* **DATASET**:

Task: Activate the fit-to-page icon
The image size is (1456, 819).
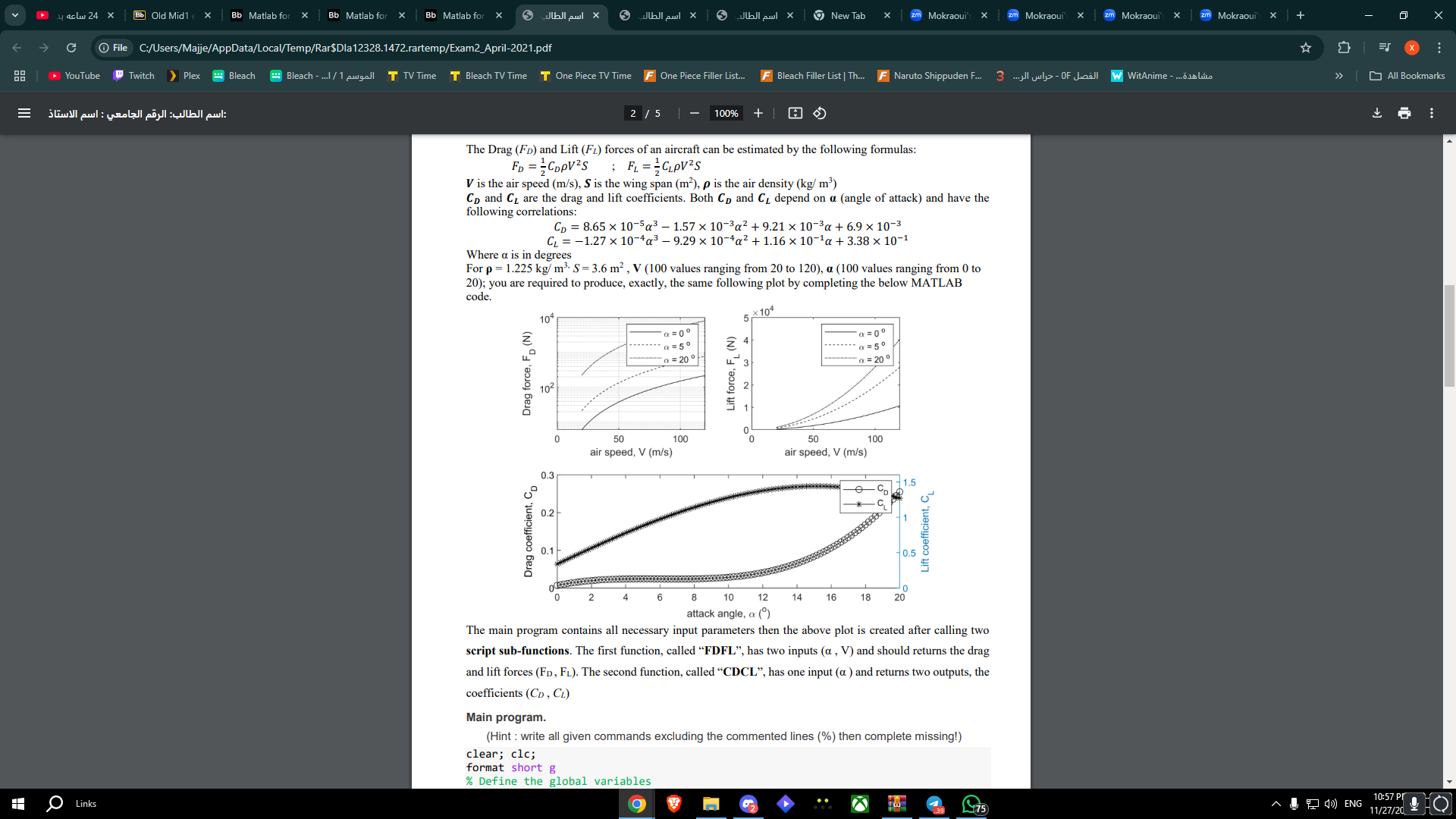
---
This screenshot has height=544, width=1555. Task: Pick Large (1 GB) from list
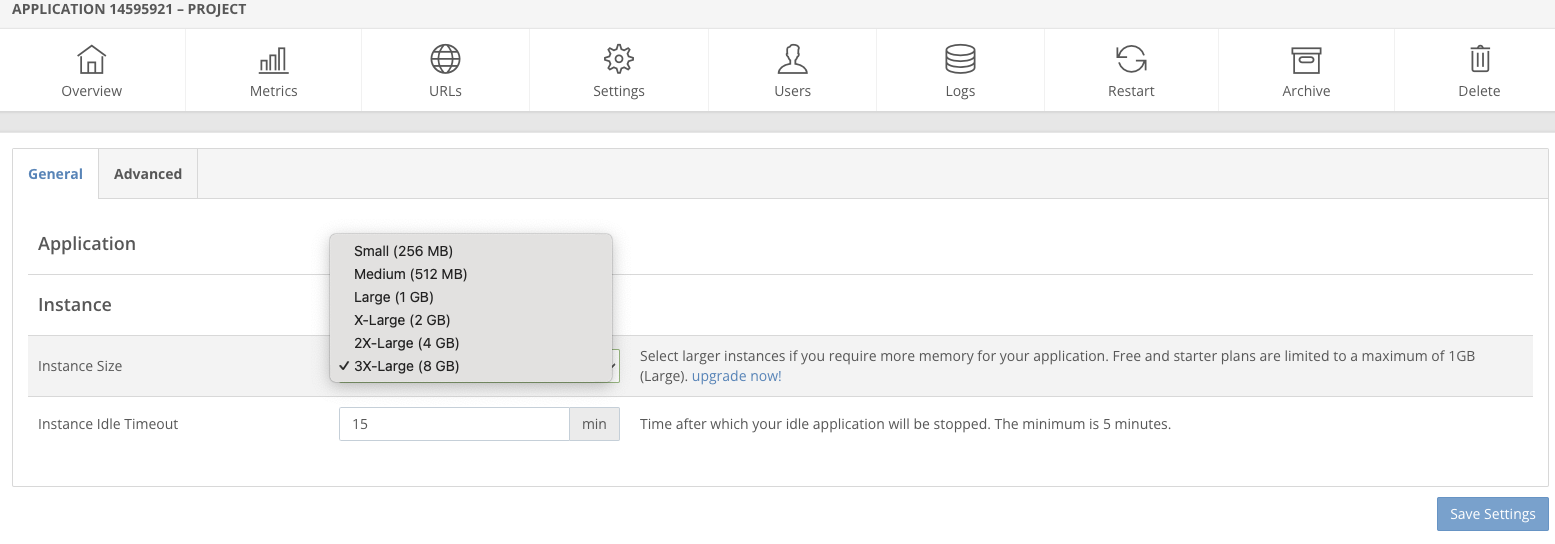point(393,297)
---
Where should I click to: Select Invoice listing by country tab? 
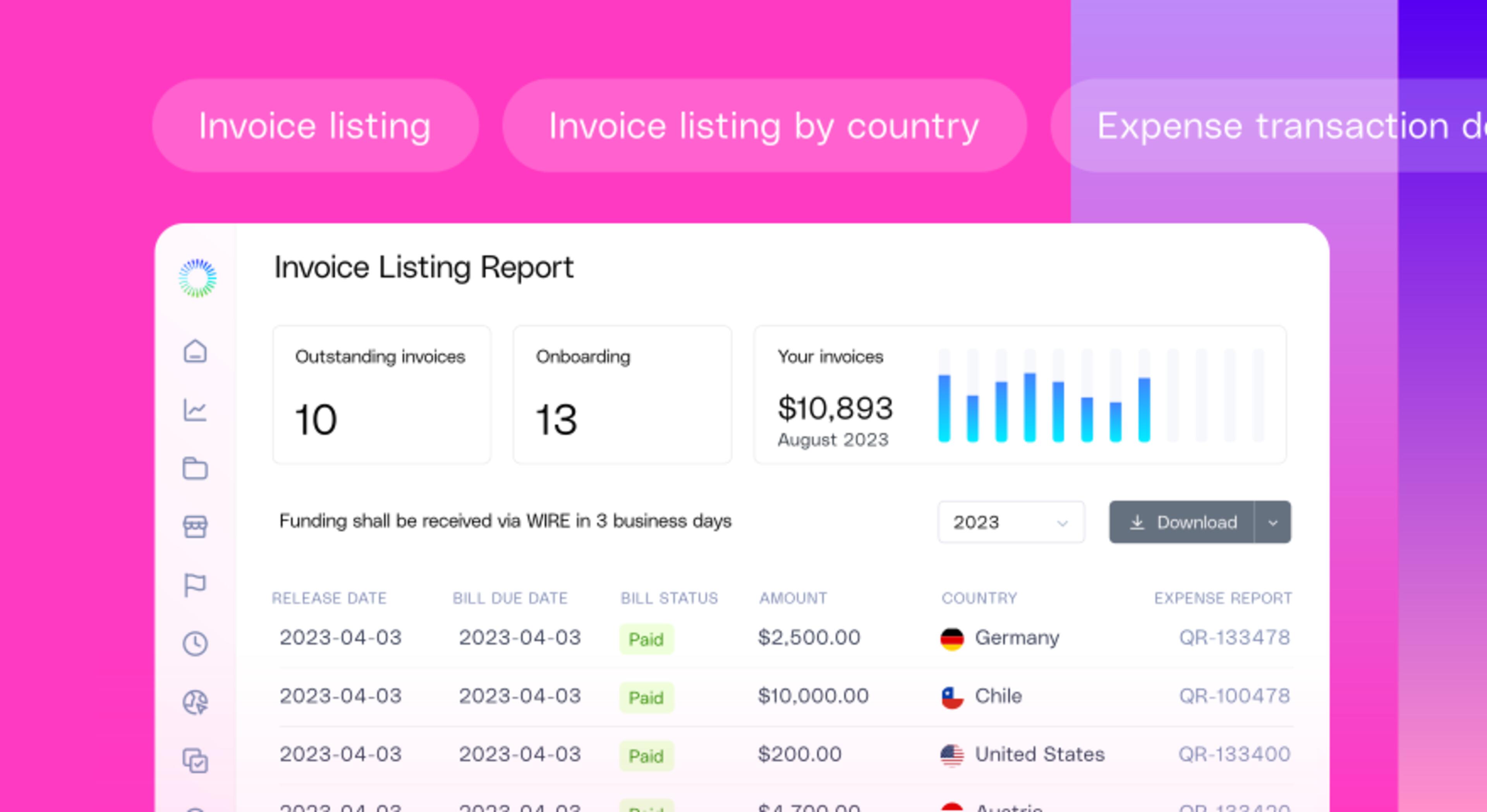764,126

* **EXERCISE OBJECTIVE**: Reproduce verbatim the lines of the records running from the one containing "Task: Activate the fit-to-page icon" through the one containing "The image size is (1456, 819).", including both of these lines.

* **ANSWER IN FULL**:
Task: Activate the fit-to-page icon
The image size is (1456, 819).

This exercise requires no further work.